Die archäologischen Untersuchungen zeigten, dass in allen drei Bezirken flache Rennfeuerherde mit kurzem Mantelschacht und vorgelagerter Schlackenvormulde angelegt worden sind. Zumeist fanden sich auch Erzröst- und Schmiedefeuer zur Vor- und Nachbereitung der Schmelze.

Stückofen

Durch weiter und höher gebaute Öfen mit vergrößerter Schmelzmasse und erhöhter mechanischer Luftzufuhr konnten Stücköfen (Blaseöfen) die Rennfeuer ersetzen. Die Ofenhöhe stieg auf bis zu fünf Meter an, so dass an Stelle der vorherigen Lehmschürzen der Rennfeuer nun ein stabiles Sandsteinmauerwerk notwendig wurde. Die Entwicklung vollzog sich über mehrere Generationen hinweg zeitlich und örtlich unabhängig voneinander. Von daher läßt sich auch die "Erfindung" des Gußeisens, welches in den Öfen erzeugt werden konnte, nicht genauer ermitteln (15.Jahrhundert?). Wir kennen bei uns Ofen-, Kamin- und Grabplatten ab dem 16. Jahrhundert.

Wasserrad getriebener Blasebalg vor der Düsenöffnung der Windseite Wenden.
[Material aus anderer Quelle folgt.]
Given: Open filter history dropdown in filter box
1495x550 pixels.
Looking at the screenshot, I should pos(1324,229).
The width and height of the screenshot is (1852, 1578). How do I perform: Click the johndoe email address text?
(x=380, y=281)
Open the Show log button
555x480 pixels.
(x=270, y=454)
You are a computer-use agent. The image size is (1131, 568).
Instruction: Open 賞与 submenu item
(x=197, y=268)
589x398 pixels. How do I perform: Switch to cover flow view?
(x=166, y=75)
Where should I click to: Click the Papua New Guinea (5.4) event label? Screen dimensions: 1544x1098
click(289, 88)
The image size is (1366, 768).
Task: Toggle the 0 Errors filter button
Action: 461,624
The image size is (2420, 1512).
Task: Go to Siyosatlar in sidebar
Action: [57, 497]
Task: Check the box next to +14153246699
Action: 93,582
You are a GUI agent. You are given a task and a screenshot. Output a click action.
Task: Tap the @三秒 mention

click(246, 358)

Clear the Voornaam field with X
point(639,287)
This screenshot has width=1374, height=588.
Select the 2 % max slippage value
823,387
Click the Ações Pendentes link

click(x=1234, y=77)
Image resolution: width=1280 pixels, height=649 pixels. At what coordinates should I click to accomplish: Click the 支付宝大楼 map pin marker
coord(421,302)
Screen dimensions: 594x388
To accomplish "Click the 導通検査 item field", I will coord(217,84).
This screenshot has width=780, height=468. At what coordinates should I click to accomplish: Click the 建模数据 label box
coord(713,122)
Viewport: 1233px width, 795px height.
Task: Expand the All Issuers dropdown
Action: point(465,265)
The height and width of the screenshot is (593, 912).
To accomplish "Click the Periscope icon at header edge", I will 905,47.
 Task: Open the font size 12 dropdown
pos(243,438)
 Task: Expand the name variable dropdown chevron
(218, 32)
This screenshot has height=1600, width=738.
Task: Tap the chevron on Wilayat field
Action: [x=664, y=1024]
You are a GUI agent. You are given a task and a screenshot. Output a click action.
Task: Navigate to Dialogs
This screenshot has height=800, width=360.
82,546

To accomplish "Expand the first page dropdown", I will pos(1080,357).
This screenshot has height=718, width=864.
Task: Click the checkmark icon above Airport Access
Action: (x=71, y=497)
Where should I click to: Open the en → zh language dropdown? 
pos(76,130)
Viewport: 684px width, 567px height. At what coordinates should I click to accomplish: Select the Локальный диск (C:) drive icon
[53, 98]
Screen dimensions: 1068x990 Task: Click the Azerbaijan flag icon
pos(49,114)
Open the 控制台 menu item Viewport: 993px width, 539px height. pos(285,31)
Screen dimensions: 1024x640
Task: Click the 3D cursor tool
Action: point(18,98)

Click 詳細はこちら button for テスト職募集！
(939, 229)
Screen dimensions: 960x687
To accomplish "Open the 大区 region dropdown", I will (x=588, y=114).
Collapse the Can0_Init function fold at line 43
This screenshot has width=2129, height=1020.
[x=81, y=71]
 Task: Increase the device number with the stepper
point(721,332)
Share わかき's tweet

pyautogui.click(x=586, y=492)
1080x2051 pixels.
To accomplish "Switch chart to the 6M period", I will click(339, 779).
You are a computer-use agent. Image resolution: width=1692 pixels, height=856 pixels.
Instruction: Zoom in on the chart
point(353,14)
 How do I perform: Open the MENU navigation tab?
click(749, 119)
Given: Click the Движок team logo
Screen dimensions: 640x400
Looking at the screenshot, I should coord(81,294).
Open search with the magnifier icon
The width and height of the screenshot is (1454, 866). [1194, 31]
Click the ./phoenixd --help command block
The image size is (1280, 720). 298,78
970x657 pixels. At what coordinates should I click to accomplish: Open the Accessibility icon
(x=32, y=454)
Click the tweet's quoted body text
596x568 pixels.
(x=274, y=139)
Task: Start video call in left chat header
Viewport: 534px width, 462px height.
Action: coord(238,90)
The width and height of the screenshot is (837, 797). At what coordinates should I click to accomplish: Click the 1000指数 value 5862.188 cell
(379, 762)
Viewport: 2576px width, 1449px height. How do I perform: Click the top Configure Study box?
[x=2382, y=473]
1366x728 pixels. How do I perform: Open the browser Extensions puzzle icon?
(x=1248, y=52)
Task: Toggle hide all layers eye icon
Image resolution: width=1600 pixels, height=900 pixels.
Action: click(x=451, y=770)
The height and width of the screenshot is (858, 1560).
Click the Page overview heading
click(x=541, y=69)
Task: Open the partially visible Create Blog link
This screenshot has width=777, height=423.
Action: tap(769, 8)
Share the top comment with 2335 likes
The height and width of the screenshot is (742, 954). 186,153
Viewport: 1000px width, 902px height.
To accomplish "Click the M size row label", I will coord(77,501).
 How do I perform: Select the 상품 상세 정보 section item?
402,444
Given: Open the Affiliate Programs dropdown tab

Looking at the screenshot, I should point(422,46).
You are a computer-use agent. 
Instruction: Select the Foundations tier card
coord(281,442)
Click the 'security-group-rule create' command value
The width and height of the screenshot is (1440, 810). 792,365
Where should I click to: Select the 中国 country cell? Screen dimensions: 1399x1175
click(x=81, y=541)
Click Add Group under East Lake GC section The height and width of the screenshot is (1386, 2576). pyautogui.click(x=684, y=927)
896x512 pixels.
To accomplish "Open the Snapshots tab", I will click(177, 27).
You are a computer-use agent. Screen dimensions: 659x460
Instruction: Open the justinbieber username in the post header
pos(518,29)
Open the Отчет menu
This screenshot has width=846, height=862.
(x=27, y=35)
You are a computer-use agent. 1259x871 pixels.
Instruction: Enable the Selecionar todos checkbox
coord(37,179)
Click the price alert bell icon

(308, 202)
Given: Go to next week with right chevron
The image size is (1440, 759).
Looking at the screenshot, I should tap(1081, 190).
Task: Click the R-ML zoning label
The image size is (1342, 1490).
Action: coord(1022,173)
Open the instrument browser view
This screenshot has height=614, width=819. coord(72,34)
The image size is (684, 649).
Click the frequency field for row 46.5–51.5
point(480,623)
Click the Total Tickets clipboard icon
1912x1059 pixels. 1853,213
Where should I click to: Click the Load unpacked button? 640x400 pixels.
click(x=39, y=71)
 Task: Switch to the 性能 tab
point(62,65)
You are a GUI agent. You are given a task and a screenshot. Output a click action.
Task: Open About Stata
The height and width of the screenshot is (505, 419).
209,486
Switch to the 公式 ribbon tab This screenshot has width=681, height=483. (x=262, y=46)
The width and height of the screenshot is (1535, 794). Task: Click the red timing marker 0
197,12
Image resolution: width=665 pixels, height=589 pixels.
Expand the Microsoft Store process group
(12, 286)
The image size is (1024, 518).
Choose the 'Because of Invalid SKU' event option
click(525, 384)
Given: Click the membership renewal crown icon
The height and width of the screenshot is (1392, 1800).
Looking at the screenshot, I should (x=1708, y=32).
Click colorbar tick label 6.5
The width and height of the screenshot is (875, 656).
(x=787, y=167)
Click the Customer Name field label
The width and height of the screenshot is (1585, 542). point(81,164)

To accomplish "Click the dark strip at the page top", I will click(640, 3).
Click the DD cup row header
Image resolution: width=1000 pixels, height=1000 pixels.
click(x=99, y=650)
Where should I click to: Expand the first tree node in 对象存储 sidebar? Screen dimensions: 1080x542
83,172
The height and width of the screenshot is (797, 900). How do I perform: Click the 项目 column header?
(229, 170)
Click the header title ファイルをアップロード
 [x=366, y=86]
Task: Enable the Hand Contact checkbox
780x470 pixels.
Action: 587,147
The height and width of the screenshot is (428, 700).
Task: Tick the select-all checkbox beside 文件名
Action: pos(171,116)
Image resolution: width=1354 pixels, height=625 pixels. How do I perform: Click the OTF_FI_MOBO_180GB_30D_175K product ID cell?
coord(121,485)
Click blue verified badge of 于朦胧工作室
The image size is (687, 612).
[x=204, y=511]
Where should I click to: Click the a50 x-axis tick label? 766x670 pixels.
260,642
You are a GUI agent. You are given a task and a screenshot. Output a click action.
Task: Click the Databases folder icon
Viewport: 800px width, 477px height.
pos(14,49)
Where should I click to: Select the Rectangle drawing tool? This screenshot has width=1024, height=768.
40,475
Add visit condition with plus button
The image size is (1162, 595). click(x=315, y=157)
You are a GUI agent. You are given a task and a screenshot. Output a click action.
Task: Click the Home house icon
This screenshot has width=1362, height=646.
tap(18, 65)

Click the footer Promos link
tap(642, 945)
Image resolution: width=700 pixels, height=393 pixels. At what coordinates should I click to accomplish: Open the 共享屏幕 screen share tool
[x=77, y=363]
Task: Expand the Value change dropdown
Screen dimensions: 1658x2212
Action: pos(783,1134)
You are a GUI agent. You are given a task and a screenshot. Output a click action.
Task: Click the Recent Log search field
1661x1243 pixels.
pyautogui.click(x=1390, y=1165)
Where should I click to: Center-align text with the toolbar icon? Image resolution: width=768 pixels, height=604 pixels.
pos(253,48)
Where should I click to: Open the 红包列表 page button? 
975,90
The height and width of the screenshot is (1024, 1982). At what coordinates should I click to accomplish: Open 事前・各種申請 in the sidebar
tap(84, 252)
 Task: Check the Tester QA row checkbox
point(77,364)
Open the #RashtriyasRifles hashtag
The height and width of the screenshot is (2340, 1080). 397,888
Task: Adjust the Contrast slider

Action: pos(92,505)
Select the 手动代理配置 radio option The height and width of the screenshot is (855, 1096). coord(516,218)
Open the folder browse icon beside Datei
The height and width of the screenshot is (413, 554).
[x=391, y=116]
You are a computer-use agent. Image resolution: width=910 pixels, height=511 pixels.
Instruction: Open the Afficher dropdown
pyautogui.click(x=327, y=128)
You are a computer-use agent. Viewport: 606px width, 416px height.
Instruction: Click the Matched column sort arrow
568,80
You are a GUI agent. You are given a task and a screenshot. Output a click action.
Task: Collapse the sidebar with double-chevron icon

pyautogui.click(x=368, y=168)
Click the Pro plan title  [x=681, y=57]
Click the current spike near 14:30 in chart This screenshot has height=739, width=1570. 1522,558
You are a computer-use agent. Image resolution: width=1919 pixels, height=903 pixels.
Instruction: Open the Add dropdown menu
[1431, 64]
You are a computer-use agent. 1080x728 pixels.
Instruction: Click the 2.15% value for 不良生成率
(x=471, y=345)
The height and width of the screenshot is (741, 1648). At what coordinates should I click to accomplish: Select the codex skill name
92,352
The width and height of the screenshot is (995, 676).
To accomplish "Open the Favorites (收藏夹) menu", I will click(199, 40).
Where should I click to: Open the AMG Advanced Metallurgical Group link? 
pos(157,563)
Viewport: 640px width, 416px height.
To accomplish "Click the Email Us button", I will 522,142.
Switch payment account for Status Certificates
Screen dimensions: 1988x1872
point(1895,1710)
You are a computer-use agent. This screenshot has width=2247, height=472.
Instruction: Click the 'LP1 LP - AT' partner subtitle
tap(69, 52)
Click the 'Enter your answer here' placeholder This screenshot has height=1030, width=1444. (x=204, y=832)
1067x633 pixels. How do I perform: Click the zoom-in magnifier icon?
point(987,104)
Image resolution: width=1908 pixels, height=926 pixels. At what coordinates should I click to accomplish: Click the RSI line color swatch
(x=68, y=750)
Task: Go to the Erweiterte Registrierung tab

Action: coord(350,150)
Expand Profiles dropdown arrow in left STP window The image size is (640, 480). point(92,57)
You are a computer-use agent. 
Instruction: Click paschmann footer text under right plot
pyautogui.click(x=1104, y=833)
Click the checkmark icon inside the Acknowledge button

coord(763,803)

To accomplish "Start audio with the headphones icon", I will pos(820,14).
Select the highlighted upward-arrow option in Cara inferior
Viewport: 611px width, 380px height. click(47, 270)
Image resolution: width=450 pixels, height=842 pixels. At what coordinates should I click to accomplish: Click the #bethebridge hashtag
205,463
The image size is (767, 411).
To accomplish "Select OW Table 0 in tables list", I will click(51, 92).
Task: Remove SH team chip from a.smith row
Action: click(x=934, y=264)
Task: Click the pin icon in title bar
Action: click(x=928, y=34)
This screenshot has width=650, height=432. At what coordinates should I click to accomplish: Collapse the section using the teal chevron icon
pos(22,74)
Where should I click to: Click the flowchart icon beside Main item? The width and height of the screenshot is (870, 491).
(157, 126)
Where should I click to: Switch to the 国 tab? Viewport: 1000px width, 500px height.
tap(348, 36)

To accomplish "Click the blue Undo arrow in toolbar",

Floßöfen, Vorstufe der Eisenhochöfen

Im Sommer 1992 gelang bei archäologische Grabung an der Kerspetalsperre im Sauerland (Kierspe) die Freilegung von zwei Floßöfen im oberen Staubereich der Kerspetalsperre. Beide Öfen hatten einen runden Grundriss und Außenmaße von unter 3 m. Ihre Innenwand war 1,25 bzw. 1,75 m hoch erhalten geblieben.(Deren ursprungliche Höhe könnte vergleichsweise bei etwa 4 1/2 bis 5 Metern vermutet werden)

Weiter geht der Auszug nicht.